How to complete this task >>
From the entries that follow, copy exactly the lines beginning at the line holding "Instruction: Expand the country" and continuing through the line holding "Image resolution: width=572".

Data for analysis >>
◇ ◇ ◇ ◇ ◇

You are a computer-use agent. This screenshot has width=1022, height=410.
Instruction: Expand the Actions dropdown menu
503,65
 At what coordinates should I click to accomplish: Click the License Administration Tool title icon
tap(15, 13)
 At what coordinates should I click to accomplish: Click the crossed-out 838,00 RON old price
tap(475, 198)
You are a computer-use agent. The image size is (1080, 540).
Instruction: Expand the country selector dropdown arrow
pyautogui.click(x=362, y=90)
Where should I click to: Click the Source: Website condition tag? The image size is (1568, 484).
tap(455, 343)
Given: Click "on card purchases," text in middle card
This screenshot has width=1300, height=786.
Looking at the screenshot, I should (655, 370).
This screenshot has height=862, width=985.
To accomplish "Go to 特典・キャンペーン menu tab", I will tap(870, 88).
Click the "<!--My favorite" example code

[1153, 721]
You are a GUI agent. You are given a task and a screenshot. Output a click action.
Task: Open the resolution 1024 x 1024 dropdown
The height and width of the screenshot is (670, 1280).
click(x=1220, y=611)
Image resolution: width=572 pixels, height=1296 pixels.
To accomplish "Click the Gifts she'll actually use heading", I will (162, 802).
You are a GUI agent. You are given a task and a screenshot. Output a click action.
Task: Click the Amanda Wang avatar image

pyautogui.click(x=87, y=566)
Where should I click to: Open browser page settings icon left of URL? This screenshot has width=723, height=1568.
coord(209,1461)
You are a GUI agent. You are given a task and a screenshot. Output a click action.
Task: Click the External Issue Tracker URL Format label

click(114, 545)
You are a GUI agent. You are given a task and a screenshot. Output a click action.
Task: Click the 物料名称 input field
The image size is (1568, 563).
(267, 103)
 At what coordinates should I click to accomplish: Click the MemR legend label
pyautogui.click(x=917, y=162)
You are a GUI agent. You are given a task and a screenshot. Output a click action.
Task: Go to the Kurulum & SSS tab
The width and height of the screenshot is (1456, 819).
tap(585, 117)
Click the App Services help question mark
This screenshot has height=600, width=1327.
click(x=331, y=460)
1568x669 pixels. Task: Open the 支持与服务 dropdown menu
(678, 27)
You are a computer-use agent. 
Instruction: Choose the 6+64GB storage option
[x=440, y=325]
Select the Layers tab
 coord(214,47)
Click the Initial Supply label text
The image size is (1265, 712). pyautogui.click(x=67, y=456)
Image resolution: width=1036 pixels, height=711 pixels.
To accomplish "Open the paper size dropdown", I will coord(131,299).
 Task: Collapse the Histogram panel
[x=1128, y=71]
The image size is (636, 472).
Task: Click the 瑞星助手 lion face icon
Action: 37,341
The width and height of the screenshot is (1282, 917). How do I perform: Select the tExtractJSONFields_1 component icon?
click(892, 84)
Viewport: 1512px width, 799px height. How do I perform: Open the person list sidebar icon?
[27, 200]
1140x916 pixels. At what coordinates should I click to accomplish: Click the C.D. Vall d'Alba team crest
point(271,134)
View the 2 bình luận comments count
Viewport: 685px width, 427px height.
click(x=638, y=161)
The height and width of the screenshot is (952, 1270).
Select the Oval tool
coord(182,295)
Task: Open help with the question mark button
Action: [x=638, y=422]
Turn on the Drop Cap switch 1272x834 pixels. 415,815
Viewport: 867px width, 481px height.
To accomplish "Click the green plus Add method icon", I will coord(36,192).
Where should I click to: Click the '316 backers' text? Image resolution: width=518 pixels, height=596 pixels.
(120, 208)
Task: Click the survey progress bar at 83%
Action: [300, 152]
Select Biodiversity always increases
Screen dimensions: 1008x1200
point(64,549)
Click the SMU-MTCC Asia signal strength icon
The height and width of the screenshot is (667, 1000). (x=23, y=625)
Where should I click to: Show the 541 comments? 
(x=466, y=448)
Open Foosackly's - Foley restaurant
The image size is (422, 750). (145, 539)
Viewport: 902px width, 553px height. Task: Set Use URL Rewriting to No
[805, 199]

◇ ◇ ◇ ◇ ◇

Answer section >>
Instruction: Expand the country selector dropdown arrow
pyautogui.click(x=362, y=90)
Where should I click to: Click the Source: Website condition tag? The image size is (1568, 484).
tap(455, 343)
Given: Click "on card purchases," text in middle card
This screenshot has width=1300, height=786.
Looking at the screenshot, I should (655, 370).
This screenshot has height=862, width=985.
To accomplish "Go to 特典・キャンペーン menu tab", I will tap(870, 88).
Click the "<!--My favorite" example code

[1153, 721]
You are a GUI agent. You are given a task and a screenshot. Output a click action.
Task: Open the resolution 1024 x 1024 dropdown
The height and width of the screenshot is (670, 1280).
click(x=1220, y=611)
Image resolution: width=572 pixels, height=1296 pixels.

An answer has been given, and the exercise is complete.